### Task statement
Convert every line of the records below into a JSON list of strings, one string per line, leaving out blank lines.

### Dataset entries

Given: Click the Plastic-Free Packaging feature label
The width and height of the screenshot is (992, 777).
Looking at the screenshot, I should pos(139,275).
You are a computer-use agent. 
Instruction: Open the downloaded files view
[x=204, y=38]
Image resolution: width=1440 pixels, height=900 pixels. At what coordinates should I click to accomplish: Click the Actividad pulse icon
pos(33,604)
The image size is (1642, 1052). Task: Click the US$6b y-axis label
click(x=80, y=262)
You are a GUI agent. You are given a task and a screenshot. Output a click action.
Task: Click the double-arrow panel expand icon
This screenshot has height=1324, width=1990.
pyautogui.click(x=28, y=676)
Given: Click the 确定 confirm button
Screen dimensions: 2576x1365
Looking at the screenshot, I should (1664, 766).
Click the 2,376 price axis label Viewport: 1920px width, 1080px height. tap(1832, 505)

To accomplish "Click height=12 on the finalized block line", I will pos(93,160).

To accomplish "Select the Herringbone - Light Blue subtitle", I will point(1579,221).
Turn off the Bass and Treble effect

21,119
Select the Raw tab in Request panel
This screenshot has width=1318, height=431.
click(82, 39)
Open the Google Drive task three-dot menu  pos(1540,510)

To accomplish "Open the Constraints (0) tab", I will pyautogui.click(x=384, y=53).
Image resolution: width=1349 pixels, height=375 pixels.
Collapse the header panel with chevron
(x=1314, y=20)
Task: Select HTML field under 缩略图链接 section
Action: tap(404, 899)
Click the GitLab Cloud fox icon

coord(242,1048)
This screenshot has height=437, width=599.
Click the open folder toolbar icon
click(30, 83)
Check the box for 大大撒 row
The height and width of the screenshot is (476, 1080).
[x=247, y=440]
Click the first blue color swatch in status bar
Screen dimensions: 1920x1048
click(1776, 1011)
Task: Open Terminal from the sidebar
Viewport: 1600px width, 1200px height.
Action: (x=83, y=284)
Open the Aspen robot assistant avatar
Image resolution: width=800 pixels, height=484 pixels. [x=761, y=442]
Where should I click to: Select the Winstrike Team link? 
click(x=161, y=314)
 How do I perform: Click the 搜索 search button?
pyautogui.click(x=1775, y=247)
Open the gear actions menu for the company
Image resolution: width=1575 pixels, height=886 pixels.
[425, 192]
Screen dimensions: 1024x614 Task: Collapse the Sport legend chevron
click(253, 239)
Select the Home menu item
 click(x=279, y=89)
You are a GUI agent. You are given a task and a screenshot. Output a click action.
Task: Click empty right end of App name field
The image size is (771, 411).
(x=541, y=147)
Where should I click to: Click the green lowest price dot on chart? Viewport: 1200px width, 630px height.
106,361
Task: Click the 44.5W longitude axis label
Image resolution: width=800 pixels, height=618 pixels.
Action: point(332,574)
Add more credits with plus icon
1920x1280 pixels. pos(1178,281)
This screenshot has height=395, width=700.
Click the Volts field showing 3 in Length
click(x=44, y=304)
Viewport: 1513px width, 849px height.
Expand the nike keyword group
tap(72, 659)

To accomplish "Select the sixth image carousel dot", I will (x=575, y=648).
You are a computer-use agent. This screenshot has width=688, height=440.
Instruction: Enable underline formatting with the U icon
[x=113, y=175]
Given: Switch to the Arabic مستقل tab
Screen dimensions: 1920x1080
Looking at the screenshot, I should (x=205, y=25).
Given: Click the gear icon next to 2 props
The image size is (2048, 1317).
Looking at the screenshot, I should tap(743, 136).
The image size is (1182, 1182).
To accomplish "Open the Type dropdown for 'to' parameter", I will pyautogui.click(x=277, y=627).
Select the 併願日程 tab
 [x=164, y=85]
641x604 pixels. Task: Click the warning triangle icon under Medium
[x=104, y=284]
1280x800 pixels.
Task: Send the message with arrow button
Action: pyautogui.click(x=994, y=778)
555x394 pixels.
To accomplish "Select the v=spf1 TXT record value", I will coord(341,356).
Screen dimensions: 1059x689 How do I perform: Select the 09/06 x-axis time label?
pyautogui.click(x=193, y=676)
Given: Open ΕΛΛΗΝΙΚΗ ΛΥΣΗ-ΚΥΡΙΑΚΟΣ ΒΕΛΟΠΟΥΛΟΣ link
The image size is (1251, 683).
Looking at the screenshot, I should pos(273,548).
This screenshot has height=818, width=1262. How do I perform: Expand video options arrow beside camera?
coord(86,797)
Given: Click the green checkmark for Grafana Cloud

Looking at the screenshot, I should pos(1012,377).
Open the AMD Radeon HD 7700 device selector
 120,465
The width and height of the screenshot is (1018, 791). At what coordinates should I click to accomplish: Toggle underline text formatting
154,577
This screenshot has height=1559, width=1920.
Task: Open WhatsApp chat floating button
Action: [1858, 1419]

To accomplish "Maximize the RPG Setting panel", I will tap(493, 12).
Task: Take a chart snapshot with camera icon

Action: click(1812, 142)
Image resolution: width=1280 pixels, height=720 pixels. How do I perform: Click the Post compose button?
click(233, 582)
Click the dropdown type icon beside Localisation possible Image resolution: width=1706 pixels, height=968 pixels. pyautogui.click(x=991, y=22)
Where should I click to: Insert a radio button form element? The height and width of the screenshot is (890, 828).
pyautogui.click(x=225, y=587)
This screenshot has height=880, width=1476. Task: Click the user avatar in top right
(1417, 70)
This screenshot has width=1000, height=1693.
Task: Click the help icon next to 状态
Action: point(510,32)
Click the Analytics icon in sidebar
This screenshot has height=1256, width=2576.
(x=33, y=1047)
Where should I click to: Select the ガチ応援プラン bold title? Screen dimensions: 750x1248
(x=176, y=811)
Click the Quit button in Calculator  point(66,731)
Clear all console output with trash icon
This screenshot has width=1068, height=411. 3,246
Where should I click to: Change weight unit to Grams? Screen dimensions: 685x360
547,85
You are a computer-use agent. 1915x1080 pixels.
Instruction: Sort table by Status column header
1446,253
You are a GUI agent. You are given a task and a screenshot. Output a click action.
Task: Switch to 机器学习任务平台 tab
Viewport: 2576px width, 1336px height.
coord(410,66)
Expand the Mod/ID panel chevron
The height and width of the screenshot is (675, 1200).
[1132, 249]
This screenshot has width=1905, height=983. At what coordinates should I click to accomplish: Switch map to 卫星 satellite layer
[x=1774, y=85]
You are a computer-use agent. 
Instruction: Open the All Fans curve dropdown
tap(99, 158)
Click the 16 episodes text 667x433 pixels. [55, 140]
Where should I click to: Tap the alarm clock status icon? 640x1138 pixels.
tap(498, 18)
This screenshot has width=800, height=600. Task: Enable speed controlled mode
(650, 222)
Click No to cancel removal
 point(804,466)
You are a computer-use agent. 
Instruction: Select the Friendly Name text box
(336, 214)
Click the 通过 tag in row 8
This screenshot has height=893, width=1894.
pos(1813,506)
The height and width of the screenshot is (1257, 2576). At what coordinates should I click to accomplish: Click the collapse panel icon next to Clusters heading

### Finished task
[
  "Given: Click the Plastic-Free Packaging feature label",
  "The width and height of the screenshot is (992, 777).",
  "Looking at the screenshot, I should pos(139,275).",
  "You are a computer-use agent. ",
  "Instruction: Open the downloaded files view",
  "[x=204, y=38]",
  "Image resolution: width=1440 pixels, height=900 pixels. At what coordinates should I click to accomplish: Click the Actividad pulse icon",
  "pos(33,604)",
  "The image size is (1642, 1052). Task: Click the US$6b y-axis label",
  "click(x=80, y=262)",
  "You are a GUI agent. You are given a task and a screenshot. Output a click action.",
  "Task: Click the double-arrow panel expand icon",
  "This screenshot has height=1324, width=1990.",
  "pyautogui.click(x=28, y=676)",
  "Given: Click the 确定 confirm button",
  "Screen dimensions: 2576x1365",
  "Looking at the screenshot, I should (1664, 766).",
  "Click the 2,376 price axis label Viewport: 1920px width, 1080px height. tap(1832, 505)",
  "To accomplish \"Click height=12 on the finalized block line\", I will pos(93,160).",
  "To accomplish \"Select the Herringbone - Light Blue subtitle\", I will point(1579,221).",
  "Turn off the Bass and Treble effect",
  "21,119",
  "Select the Raw tab in Request panel",
  "This screenshot has width=1318, height=431.",
  "click(82, 39)",
  "Open the Google Drive task three-dot menu  pos(1540,510)",
  "To accomplish \"Open the Constraints (0) tab\", I will pyautogui.click(x=384, y=53).",
  "Image resolution: width=1349 pixels, height=375 pixels.",
  "Collapse the header panel with chevron",
  "(x=1314, y=20)",
  "Task: Select HTML field under 缩略图链接 section",
  "Action: tap(404, 899)",
  "Click the GitLab Cloud fox icon",
  "coord(242,1048)",
  "This screenshot has height=437, width=599.",
  "Click the open folder toolbar icon",
  "click(30, 83)",
  "Check the box for 大大撒 row",
  "The height and width of the screenshot is (476, 1080).",
  "[x=247, y=440]",
  "Click the first blue color swatch in status bar",
  "Screen dimensions: 1920x1048",
  "click(1776, 1011)",
  "Task: Open Terminal from the sidebar",
  "Viewport: 1600px width, 1200px height.",
  "Action: (x=83, y=284)",
  "Open the Aspen robot assistant avatar",
  "Image resolution: width=800 pixels, height=484 pixels. [x=761, y=442]",
  "Where should I click to: Select the Winstrike Team link? ",
  "click(x=161, y=314)",
  " How do I perform: Click the 搜索 search button?",
  "pyautogui.click(x=1775, y=247)",
  "Open the gear actions menu for the company",
  "Image resolution: width=1575 pixels, height=886 pixels.",
  "[425, 192]",
  "Screen dimensions: 1024x614 Task: Collapse the Sport legend chevron",
  "click(253, 239)",
  "Select the Home menu item",
  " click(x=279, y=89)",
  "You are a GUI agent. You are given a task and a screenshot. Output a click action.",
  "Task: Click empty right end of App name field",
  "The image size is (771, 411).",
  "(x=541, y=147)",
  "Where should I click to: Click the green lowest price dot on chart? Viewport: 1200px width, 630px height.",
  "106,361",
  "Task: Click the 44.5W longitude axis label",
  "Image resolution: width=800 pixels, height=618 pixels.",
  "Action: point(332,574)",
  "Add more credits with plus icon",
  "1920x1280 pixels. pos(1178,281)",
  "This screenshot has height=395, width=700.",
  "Click the Volts field showing 3 in Length",
  "click(x=44, y=304)",
  "Viewport: 1513px width, 849px height.",
  "Expand the nike keyword group",
  "tap(72, 659)",
  "To accomplish \"Select the sixth image carousel dot\", I will (x=575, y=648).",
  "You are a computer-use agent. This screenshot has width=688, height=440.",
  "Instruction: Enable underline formatting with the U icon",
  "[x=113, y=175]",
  "Given: Switch to the Arabic مستقل tab",
  "Screen dimensions: 1920x1080",
  "Looking at the screenshot, I should (x=205, y=25).",
  "Given: Click the gear icon next to 2 props",
  "The image size is (2048, 1317).",
  "Looking at the screenshot, I should tap(743, 136).",
  "The image size is (1182, 1182).",
  "To accomplish \"Open the Type dropdown for 'to' parameter\", I will pyautogui.click(x=277, y=627).",
  "Select the 併願日程 tab",
  " [x=164, y=85]",
  "641x604 pixels. Task: Click the warning triangle icon under Medium",
  "[x=104, y=284]",
  "1280x800 pixels.",
  "Task: Send the message with arrow button",
  "Action: pyautogui.click(x=994, y=778)",
  "555x394 pixels.",
  "To accomplish \"Select the v=spf1 TXT record value\", I will coord(341,356).",
  "Screen dimensions: 1059x689 How do I perform: Select the 09/06 x-axis time label?",
  "pyautogui.click(x=193, y=676)",
  "Given: Open ΕΛΛΗΝΙΚΗ ΛΥΣΗ-ΚΥΡΙΑΚΟΣ ΒΕΛΟΠΟΥΛΟΣ link",
  "The image size is (1251, 683).",
  "Looking at the screenshot, I should pos(273,548).",
  "This screenshot has height=818, width=1262. How do I perform: Expand video options arrow beside camera?",
  "coord(86,797)",
  "Given: Click the green checkmark for Grafana Cloud",
  "Looking at the screenshot, I should pos(1012,377).",
  "Open the AMD Radeon HD 7700 device selector",
  " 120,465",
  "The width and height of the screenshot is (1018, 791). At what coordinates should I click to accomplish: Toggle underline text formatting",
  "154,577",
  "This screenshot has height=1559, width=1920.",
  "Task: Open WhatsApp chat floating button",
  "Action: [1858, 1419]",
  "To accomplish \"Maximize the RPG Setting panel\", I will tap(493, 12).",
  "Task: Take a chart snapshot with camera icon",
  "Action: click(1812, 142)",
  "Image resolution: width=1280 pixels, height=720 pixels. How do I perform: Click the Post compose button?",
  "click(233, 582)",
  "Click the dropdown type icon beside Localisation possible Image resolution: width=1706 pixels, height=968 pixels. pyautogui.click(x=991, y=22)",
  "Where should I click to: Insert a radio button form element? The height and width of the screenshot is (890, 828).",
  "pyautogui.click(x=225, y=587)",
  "This screenshot has height=880, width=1476. Task: Click the user avatar in top right",
  "(1417, 70)",
  "This screenshot has width=1000, height=1693.",
  "Task: Click the help icon next to 状态",
  "Action: point(510,32)",
  "Click the Analytics icon in sidebar",
  "This screenshot has height=1256, width=2576.",
  "(x=33, y=1047)",
  "Where should I click to: Select the ガチ応援プラン bold title? Screen dimensions: 750x1248",
  "(x=176, y=811)",
  "Click the Quit button in Calculator  point(66,731)",
  "Clear all console output with trash icon",
  "This screenshot has width=1068, height=411. 3,246",
  "Where should I click to: Change weight unit to Grams? Screen dimensions: 685x360",
  "547,85",
  "You are a computer-use agent. 1915x1080 pixels.",
  "Instruction: Sort table by Status column header",
  "1446,253",
  "You are a GUI agent. You are given a task and a screenshot. Output a click action.",
  "Task: Switch to 机器学习任务平台 tab",
  "Viewport: 2576px width, 1336px height.",
  "coord(410,66)",
  "Expand the Mod/ID panel chevron",
  "The height and width of the screenshot is (675, 1200).",
  "[1132, 249]",
  "This screenshot has width=1905, height=983. At what coordinates should I click to accomplish: Switch map to 卫星 satellite layer",
  "[x=1774, y=85]",
  "You are a computer-use agent. ",
  "Instruction: Open the All Fans curve dropdown",
  "tap(99, 158)",
  "Click the 16 episodes text 667x433 pixels. [55, 140]",
  "Where should I click to: Tap the alarm clock status icon? 640x1138 pixels.",
  "tap(498, 18)",
  "This screenshot has width=800, height=600. Task: Enable speed controlled mode",
  "(650, 222)",
  "Click No to cancel removal",
  " point(804,466)",
  "You are a computer-use agent. ",
  "Instruction: Select the Friendly Name text box",
  "(336, 214)",
  "Click the 通过 tag in row 8",
  "This screenshot has height=893, width=1894.",
  "pos(1813,506)",
  "The height and width of the screenshot is (1257, 2576). At what coordinates should I click to accomplish: Click the collapse panel icon next to Clusters heading"
]